[Word and element location data]
╭──

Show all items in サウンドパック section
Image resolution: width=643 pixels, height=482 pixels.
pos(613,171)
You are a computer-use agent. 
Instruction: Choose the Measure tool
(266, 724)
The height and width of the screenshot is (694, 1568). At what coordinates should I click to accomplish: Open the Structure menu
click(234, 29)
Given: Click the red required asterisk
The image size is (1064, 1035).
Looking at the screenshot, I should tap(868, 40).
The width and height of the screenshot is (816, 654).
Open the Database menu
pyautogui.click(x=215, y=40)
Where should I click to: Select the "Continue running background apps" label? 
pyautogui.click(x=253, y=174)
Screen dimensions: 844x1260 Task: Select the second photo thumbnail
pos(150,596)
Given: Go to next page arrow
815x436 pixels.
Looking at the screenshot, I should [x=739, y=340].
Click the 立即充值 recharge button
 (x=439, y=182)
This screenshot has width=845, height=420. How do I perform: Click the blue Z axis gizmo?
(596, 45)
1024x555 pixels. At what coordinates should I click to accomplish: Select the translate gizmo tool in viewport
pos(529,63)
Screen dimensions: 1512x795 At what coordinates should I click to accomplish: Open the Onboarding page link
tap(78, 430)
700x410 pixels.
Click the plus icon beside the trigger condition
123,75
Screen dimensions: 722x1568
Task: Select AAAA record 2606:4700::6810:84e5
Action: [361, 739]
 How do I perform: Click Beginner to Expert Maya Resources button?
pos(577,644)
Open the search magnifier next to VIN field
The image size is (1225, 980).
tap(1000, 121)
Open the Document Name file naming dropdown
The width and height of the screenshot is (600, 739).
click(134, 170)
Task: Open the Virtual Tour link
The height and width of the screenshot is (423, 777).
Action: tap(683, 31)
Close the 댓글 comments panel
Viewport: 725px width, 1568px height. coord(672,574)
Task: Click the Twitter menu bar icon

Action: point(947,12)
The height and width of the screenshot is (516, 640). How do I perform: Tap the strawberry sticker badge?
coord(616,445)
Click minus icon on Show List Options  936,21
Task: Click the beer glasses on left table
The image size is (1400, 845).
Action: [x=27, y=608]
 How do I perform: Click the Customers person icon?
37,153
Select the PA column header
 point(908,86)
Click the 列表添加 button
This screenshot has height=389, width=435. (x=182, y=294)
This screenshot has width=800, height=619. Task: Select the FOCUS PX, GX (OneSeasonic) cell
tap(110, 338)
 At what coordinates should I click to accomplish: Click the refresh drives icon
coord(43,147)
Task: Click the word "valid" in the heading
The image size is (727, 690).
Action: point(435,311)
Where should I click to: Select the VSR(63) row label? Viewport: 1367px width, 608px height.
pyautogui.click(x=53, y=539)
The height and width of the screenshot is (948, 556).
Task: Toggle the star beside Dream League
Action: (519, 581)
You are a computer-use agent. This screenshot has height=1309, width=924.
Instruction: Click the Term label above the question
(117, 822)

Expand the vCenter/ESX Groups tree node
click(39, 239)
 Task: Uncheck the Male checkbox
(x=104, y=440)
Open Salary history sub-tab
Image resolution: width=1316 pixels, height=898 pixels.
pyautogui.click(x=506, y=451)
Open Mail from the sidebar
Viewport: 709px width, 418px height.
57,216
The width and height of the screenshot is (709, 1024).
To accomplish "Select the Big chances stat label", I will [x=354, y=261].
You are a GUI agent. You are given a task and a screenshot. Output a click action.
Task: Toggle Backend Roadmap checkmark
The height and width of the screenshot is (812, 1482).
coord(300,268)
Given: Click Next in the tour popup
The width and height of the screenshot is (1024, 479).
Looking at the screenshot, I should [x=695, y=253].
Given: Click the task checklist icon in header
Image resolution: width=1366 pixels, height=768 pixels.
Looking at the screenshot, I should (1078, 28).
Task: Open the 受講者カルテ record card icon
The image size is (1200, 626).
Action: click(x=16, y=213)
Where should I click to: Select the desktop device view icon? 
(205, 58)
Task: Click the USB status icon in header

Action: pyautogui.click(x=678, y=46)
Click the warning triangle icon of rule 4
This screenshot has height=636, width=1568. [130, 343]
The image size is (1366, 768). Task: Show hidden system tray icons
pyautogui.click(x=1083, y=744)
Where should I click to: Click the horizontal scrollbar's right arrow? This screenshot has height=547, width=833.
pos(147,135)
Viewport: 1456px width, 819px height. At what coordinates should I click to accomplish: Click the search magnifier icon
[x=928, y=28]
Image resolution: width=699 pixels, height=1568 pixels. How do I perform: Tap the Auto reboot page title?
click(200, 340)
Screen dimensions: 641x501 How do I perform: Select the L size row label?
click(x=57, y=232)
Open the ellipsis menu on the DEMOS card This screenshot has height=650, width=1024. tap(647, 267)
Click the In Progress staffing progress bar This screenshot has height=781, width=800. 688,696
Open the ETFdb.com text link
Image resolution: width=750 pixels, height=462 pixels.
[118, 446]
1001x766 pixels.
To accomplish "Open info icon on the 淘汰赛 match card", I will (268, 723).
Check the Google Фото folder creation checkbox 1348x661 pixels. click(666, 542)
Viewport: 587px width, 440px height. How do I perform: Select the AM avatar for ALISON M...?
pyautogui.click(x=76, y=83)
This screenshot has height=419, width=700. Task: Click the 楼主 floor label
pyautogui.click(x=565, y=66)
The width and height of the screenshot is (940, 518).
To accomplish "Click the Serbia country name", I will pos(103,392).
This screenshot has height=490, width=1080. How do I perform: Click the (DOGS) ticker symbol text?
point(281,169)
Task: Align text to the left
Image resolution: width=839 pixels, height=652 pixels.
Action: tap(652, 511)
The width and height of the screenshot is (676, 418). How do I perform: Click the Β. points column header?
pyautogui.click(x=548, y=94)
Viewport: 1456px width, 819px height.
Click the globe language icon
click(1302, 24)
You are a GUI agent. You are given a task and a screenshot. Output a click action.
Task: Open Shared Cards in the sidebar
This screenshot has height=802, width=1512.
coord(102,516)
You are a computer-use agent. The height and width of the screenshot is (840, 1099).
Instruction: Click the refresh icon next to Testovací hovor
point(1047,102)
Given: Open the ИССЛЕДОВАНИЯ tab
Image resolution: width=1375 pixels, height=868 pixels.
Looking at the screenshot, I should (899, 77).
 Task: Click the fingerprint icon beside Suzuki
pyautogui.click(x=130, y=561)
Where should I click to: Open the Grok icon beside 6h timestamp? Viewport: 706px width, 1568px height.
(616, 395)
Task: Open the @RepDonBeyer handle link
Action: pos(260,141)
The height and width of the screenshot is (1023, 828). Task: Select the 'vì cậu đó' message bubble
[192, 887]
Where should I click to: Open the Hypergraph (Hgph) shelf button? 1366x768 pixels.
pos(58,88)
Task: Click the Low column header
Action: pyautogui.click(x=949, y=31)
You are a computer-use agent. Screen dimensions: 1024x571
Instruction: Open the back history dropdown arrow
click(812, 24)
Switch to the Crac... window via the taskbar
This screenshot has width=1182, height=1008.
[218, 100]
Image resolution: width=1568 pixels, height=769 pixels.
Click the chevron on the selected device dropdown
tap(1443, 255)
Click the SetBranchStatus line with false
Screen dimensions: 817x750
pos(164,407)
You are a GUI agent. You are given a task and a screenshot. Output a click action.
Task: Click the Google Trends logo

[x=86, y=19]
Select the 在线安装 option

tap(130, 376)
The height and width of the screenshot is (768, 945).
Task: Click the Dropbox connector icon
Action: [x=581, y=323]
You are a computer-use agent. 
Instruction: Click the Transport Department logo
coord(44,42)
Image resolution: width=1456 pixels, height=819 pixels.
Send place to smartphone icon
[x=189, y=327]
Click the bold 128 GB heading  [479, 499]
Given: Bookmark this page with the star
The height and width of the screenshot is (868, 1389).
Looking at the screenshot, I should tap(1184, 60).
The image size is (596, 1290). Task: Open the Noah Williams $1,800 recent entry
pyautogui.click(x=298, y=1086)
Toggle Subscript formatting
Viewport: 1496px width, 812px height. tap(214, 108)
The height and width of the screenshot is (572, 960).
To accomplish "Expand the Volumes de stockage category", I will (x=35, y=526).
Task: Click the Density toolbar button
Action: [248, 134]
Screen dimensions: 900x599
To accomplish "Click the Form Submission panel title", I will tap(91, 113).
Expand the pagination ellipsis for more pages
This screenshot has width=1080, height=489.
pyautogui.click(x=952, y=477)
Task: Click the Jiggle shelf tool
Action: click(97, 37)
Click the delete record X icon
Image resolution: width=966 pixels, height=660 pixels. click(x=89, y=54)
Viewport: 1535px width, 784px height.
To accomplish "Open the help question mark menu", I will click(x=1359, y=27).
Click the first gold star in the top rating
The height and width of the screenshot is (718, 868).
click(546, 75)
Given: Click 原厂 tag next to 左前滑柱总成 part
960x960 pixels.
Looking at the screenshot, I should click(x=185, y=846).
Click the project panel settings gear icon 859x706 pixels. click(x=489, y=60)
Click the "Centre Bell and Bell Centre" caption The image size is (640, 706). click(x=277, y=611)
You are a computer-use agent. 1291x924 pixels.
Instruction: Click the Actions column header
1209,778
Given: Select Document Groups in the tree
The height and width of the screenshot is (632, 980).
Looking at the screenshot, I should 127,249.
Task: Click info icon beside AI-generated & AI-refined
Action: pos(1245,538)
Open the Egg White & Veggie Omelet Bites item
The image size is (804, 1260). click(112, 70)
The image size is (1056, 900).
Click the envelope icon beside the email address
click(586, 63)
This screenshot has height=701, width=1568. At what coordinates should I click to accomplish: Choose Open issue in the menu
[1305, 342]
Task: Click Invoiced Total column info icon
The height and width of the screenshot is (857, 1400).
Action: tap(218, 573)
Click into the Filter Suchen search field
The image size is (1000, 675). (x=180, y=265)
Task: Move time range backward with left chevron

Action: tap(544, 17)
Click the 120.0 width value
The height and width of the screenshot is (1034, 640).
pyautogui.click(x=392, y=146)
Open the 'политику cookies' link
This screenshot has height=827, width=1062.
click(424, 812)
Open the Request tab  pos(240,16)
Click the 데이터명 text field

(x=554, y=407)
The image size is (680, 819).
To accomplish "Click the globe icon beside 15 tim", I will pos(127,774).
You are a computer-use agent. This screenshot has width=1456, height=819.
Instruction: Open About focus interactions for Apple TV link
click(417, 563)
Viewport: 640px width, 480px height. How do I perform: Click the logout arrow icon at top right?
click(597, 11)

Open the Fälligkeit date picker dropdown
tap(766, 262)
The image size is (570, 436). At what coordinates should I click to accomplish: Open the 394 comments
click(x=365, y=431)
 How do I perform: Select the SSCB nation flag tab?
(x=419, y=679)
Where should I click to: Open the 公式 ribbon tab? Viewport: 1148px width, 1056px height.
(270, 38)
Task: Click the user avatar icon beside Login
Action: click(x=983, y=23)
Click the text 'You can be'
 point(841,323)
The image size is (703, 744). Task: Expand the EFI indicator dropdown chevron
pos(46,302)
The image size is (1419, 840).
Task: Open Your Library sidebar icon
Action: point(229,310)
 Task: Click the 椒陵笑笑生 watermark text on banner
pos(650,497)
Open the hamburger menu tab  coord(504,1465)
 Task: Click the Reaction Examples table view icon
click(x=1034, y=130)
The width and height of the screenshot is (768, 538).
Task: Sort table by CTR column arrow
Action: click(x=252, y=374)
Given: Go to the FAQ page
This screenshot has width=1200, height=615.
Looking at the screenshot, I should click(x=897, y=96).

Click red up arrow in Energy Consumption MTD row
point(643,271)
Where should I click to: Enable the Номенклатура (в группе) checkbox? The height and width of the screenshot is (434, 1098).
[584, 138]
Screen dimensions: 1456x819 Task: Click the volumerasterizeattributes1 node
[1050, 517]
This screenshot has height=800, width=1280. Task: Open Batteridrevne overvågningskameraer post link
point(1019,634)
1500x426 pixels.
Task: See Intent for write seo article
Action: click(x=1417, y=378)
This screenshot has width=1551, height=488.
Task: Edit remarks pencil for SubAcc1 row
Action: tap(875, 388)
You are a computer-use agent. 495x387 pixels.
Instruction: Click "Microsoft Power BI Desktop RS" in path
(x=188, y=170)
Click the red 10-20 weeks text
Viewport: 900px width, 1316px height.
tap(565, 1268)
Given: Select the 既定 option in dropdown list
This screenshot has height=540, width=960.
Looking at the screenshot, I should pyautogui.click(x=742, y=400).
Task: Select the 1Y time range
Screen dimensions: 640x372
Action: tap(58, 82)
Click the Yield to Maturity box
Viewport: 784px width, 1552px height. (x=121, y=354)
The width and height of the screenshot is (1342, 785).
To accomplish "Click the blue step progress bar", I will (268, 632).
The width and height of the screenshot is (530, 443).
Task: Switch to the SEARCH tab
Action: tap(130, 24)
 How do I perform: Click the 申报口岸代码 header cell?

╰──

• _TASK_
Please rewrite the part of the entries that opens with the line containing "The height and width of the screenshot is (1023, 828)." and closes with the line containing "pos(164,407)", changing "chevron" to "arrow" and leaving everything else as it is.

• _ANSWER TO THE TASK_
The height and width of the screenshot is (1023, 828). Task: Select the 'vì cậu đó' message bubble
[192, 887]
Where should I click to: Open the Hypergraph (Hgph) shelf button? 1366x768 pixels.
pos(58,88)
Task: Click the Low column header
Action: pyautogui.click(x=949, y=31)
You are a computer-use agent. Screen dimensions: 1024x571
Instruction: Open the back history dropdown arrow
click(812, 24)
Switch to the Crac... window via the taskbar
This screenshot has width=1182, height=1008.
[218, 100]
Image resolution: width=1568 pixels, height=769 pixels.
Click the arrow on the selected device dropdown
tap(1443, 255)
Click the SetBranchStatus line with false
Screen dimensions: 817x750
pos(164,407)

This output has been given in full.